- [DESCRIPTION OF THE TASK]
The answer is every line of the records that holds the word "Click", copied in full.

- [DATASET]
──────────

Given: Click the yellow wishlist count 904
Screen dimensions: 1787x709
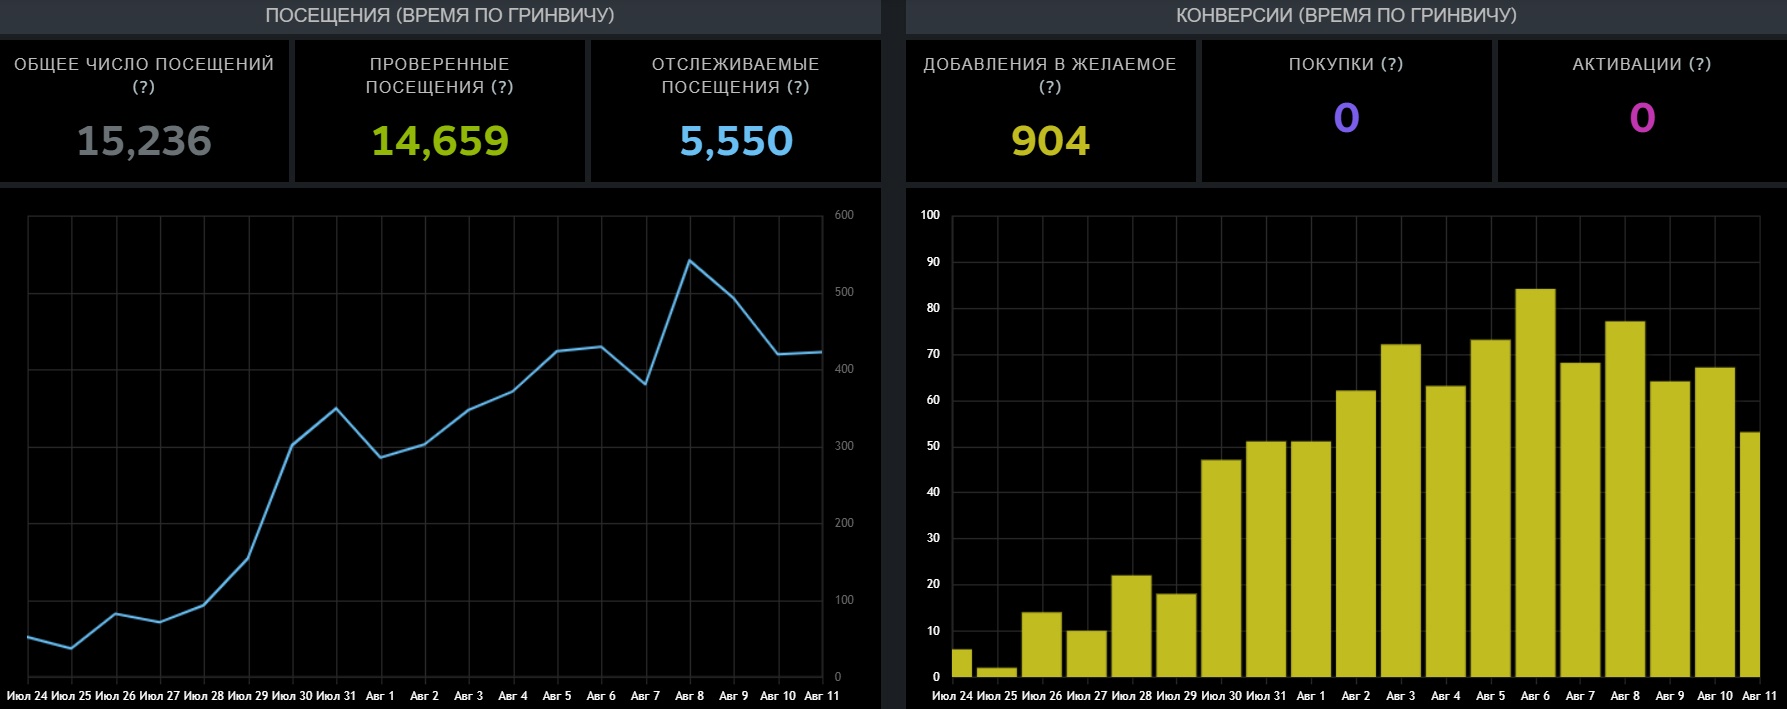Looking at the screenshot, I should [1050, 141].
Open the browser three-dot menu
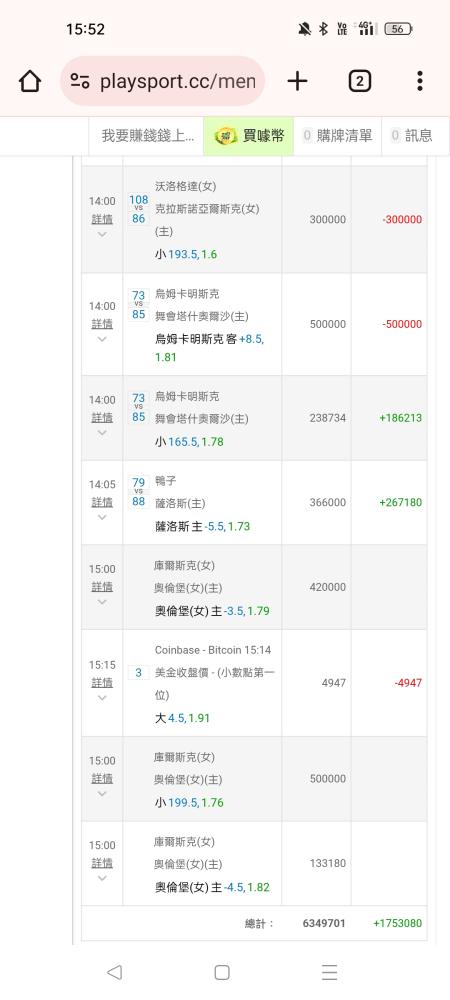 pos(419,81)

──────────

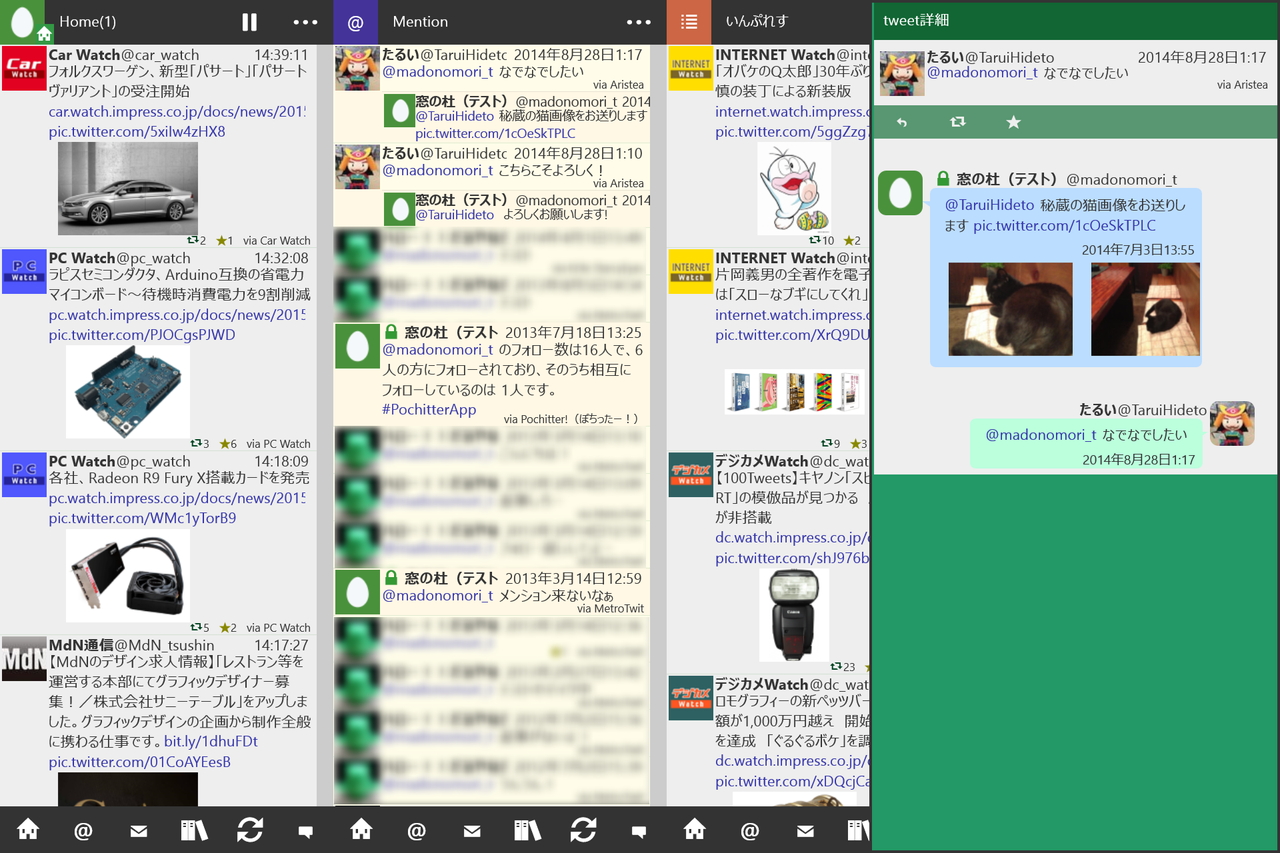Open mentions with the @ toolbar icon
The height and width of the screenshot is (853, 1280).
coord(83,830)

──────────

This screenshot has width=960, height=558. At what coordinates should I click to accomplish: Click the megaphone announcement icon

──────────

- [TASK ANSWER]
Given: Click the yellow wishlist count 904
This screenshot has width=960, height=558. At what coordinates should I click to accomplish: Click the megaphone announcement icon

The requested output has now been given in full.